Sulla riforma Gelmini forse sono state spese
troppe parole, e, invece di affrontare un confronto costruttivo,
prendendo spunto da dati oggettivi, tutto è stato “buttato”
in politica per denigrare il ministro, il governo e dare una chance
ad un’opposizione in cerca d’idee, d’identità
e di un nuovo leader, meno ciarliero e più concreto.
La materia è complessa, ma è evidente a tutti che
nel mondo della scuola c’è qualcosa che non funziona
a dovere. Infatti, con politiche azzardate, con la grave responsabilità
dei sindacati e dei governi, soprattutto d’ispirazione progressista,
è prevalsa una regola discutibile: “lavorare meno
per lavorare tutti”, che, sostenuta dai sindacati (irresponsabili?),
ha contribuito a mettere in ginocchio le finanze dello Stato.
La politica dell’assunzione facile e compiacente ha portato
ad un disastro, sotto il profilo economico, ma anche sotto quello
della qualità dell’insegnamento e della definizione
delle regole, fondamento per il funzionamento di ogni attività.
In questa situazione, che sta alimentando la strumentale protesta
degli studenti, pronti ad imitare le esperienze sessantottine,
in mancanza però degli stessi slanci ideali e culturali,
si sta cercando di crocefiggere la Gelmini, una bella e giovane
donna (una prerogativa dell’attuale governo), pratica, concreta
e poco incline alle facezie, determinata a portar a termine una
riforma necessaria, in considerazione delle nuove problematiche
che investono la scuola che deve diminuire gli sprechi adeguando
l’insegnamento alle effettive esigenze di una società
sempre più multietnica.
Le ragioni della riforma, dettate dalla volontà di attuare
il riordino della materia e di una spesa sicuramente spropositata
rispetto alla qualità dell’insegnamento, sono molteplici:
la necessità di eliminare gli sprechi in genere, e, considerata
la strumentalizzazione politica nell’ambito universitario,
di cui il ministro non si è occupato, la lotta alle baronie,
l’eliminazione dei corsi inutili, dove le iscrizioni si
contano sulle dita di una mano o poco più, l’introduzione
della meritocrazia, la necessità di contenere il costo
dei libri, non sostituendoli di anno in anno, (l’art. 5
del decreto prevede il mantenimento degli stessi libri di testo
per almeno cinque anni), la razionalizzazione delle risorse con
la nuova figura del maestro prevalente, così come avviene
nella maggioranza dei Paesi europei, la valorizzazione del tempo
pieno che, al contrario da quanto urlato nelle piazze, non sarà
diminuito, ma al contrario addirittura esteso.

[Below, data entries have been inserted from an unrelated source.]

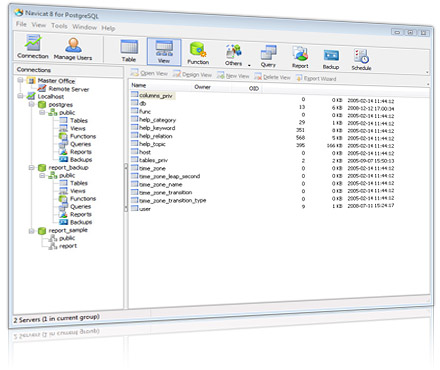This screenshot has height=370, width=440.
Task: Select the Report toolbar icon
Action: point(300,58)
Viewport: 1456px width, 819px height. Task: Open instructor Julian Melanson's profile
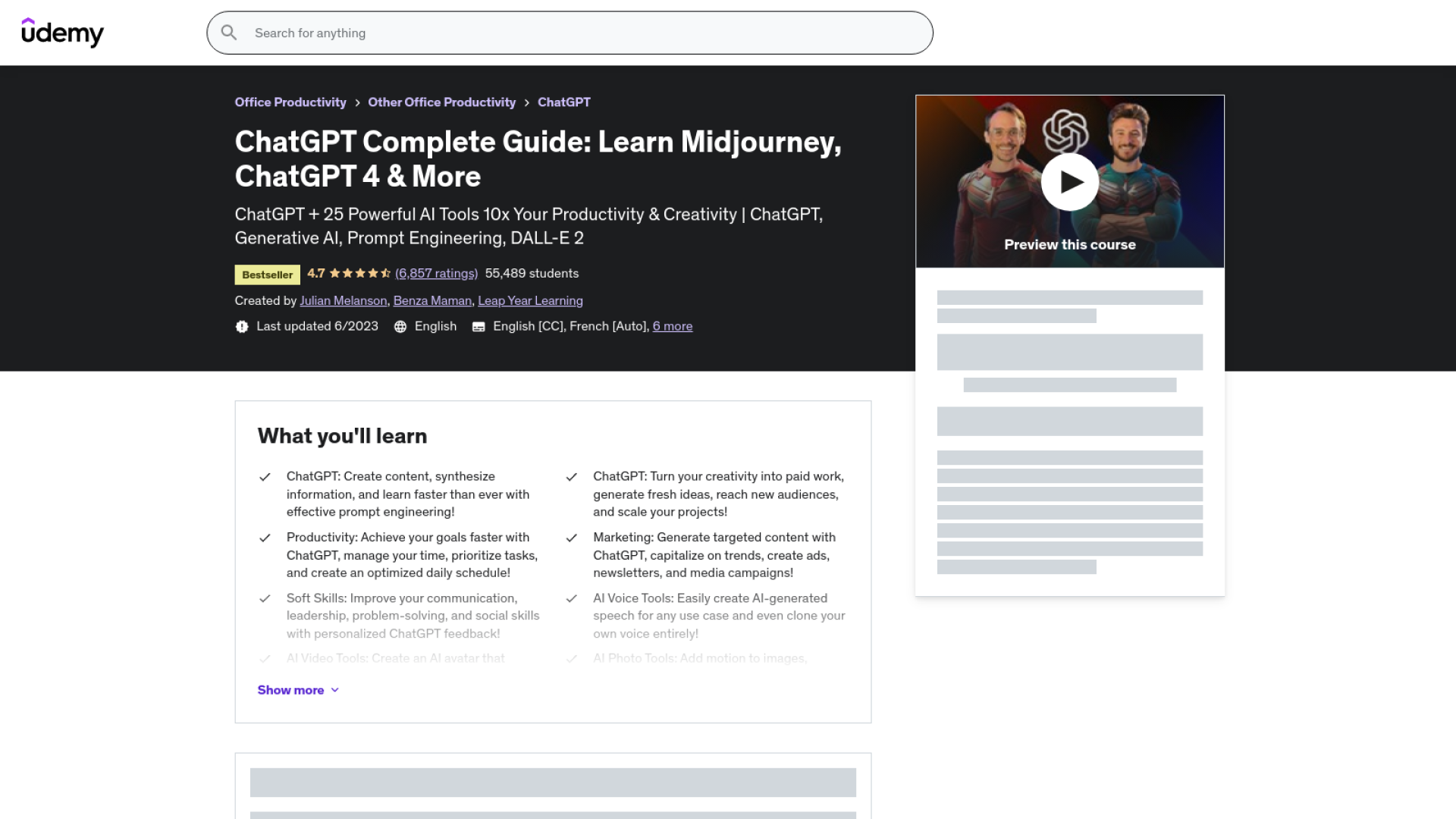click(343, 301)
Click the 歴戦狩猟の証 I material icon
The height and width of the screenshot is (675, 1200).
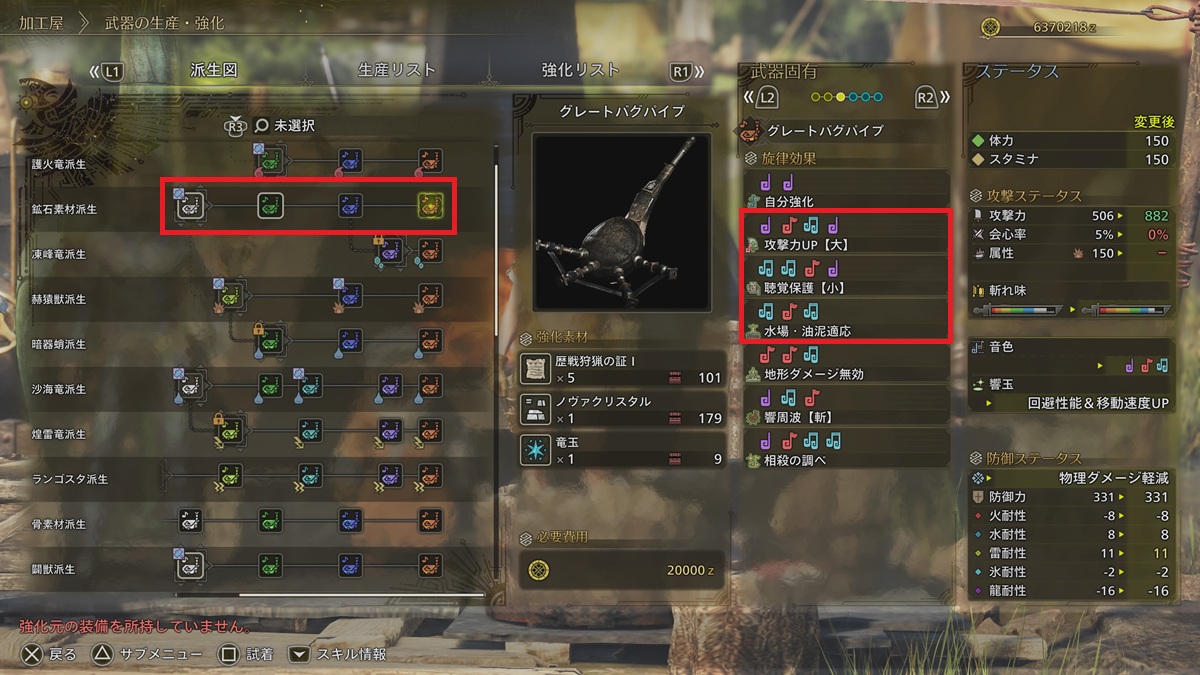[x=537, y=369]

Gli studenti, a parte i pochi veramente interessati al problema
delle riforme, partecipano in maggioranza per inerzia, vivendo
un’esperienza per loro nuova, che potrebbe avvicinarli a
problematiche reali, e alla politica, e questo è sicuramente
un dato positivo. Stupisce al contrario l’atteggiamento
di un’opposizione pronta a gettarsi sull’osso pur
di recuperare credibilità, divisa, com’è,
sulla linea politica imposta da Veltroni, fondata troppo spesso
sulle parole e non sui fatti, e sul facile e scontato populismo.
Ma veniamo al concreto: innanzi tutto il provvedimento legislativo
intende riformare la scuola elementare e in genere quella dell’obbligo,
per eliminare privilegi, persone che non lavorano, scansafatiche,
e quanti sono stati assunti per scelte clientelari, e pertanto
con la crisi economia e finanziaria in atto chi non comprende
lo stato d’emergenza e la necessità di far quadrare
i conti, si mette fuori gioco, e non meriterebbe alcuna considerazione.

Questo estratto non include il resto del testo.